Le directeur de cabinet du président Tshisekedi a été reconnu coupable, ce samedi 20 juin, de détournement de deniers publics et corruption aggravée.

Vital Kamerhe, leader de l’Union pour la nation congolaise (UNC), lors d’un meeting à Kinshasa, en République démocratique du Congo, le 28 décembre 2018.
Vital Kamerhe, leader de l’Union pour la nation congolaise (UNC), lors d’un meeting à Kinshasa, en République démocratique du Congo, le 28 décembre 2018. Baz Ratner / REUTERS

C’est un procès historique qui s’achève. Vital Kamerhe, ancien président de l’Assemblée nationale et directeur de cabinet du président de la République, Félix Tshisekedi, a été condamné, ce samedi 20 juin, par le tribunal de grande instance de Kinshasa-Gombe à 20 ans de travaux forcés – dans les faits, de prison –, la peine maximale, pour « détournement de fonds publics » et « corruption aggravée ». Il se voit aussi frappé de dix ans d’inéligibilité.
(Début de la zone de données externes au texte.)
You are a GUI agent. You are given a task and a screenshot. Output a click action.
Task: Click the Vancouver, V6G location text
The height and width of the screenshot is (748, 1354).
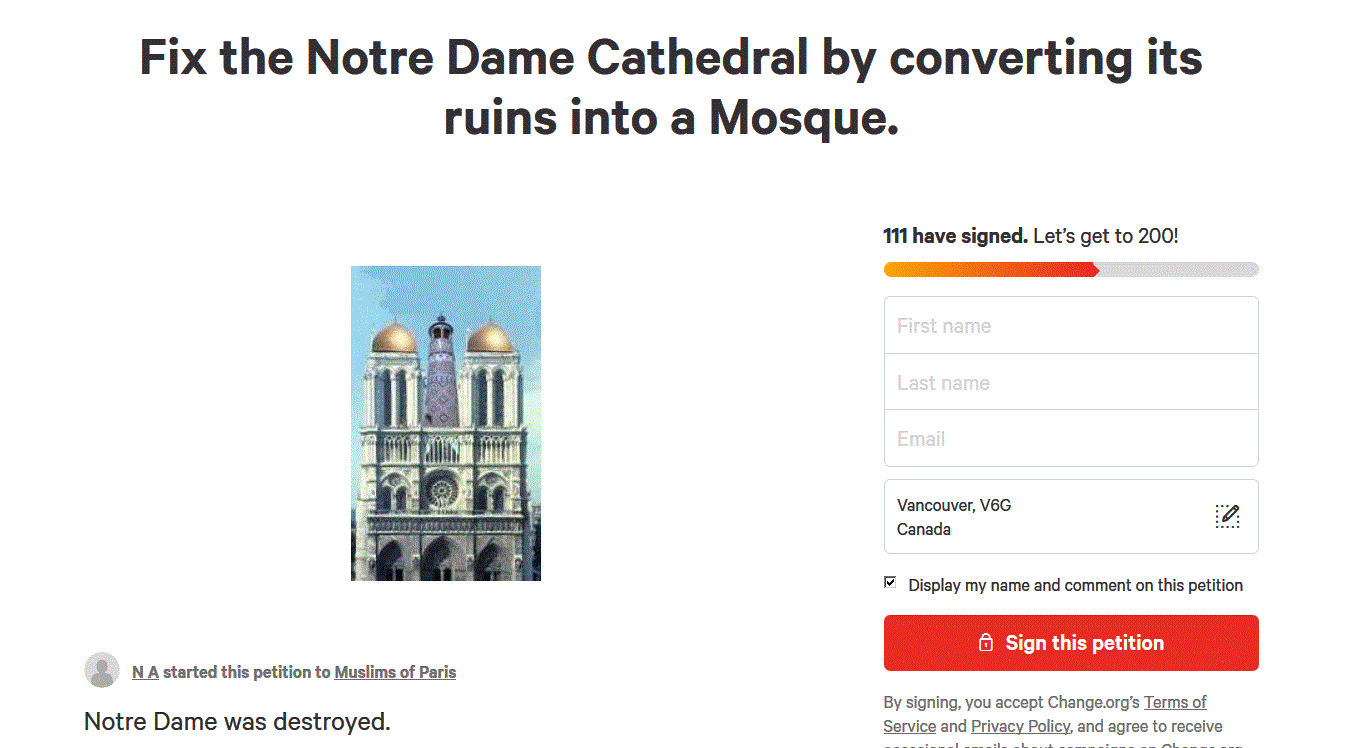pos(954,505)
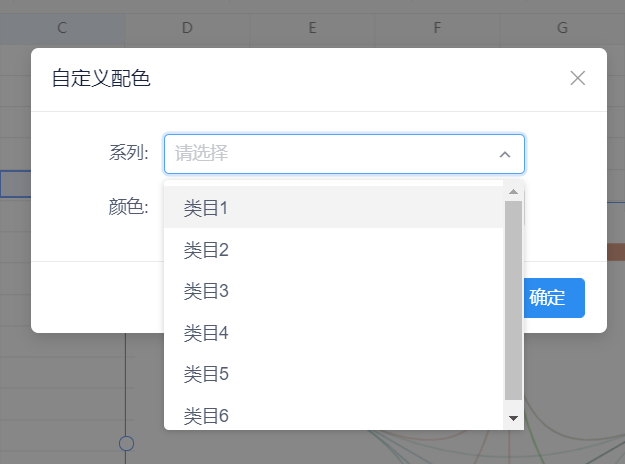Viewport: 625px width, 464px height.
Task: Close the 自定义配色 dialog
Action: coord(578,78)
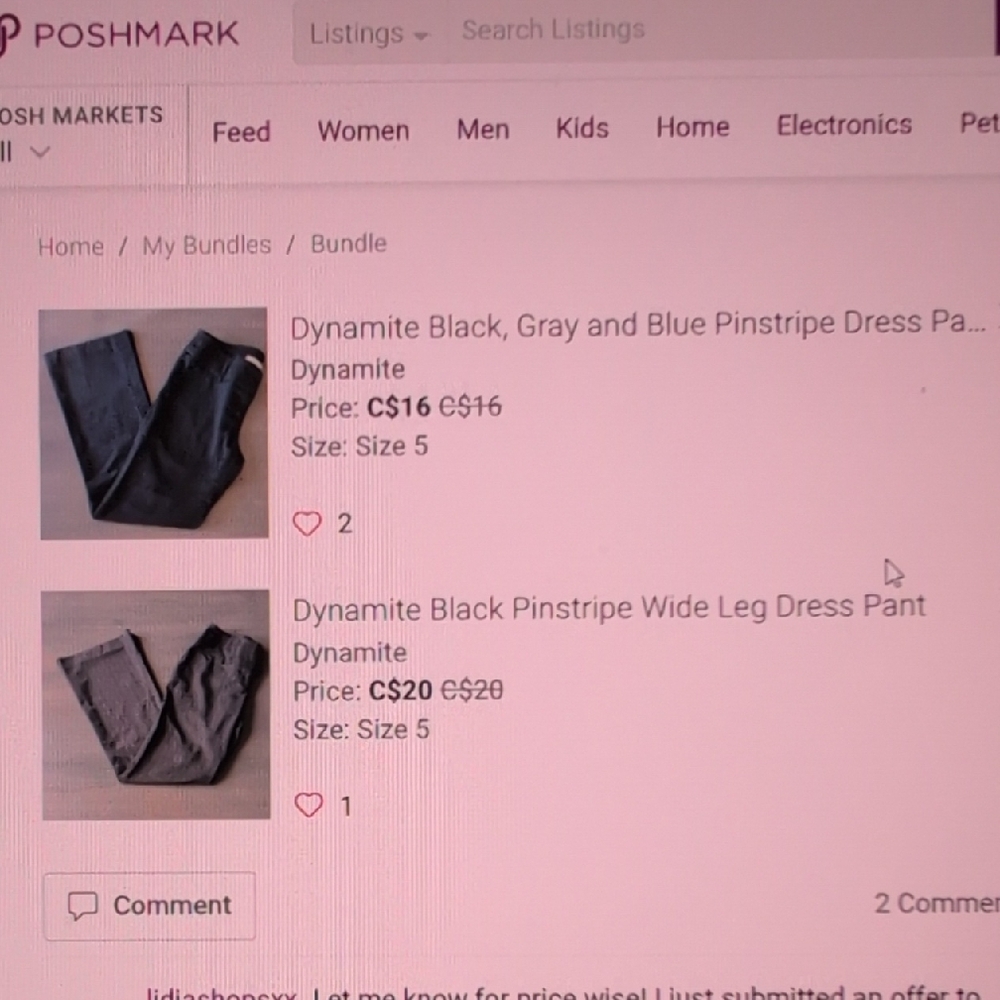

C’est la première fois qu’une figure politique de cette importance est condamnée pour de tels faits en République démocratique du Congo.

Vital Kamerhe et son coaccusé, l’entrepreneur libanais Samih Jammal, sont donc reconnus coupables du détournement de près de 50 millions de dollars destinés au financement de maisons préfabriquées prévu dans le programme d’urgence des 100 jours lancé par le chef de l’Etat après son investiture le 24 janvier 2019.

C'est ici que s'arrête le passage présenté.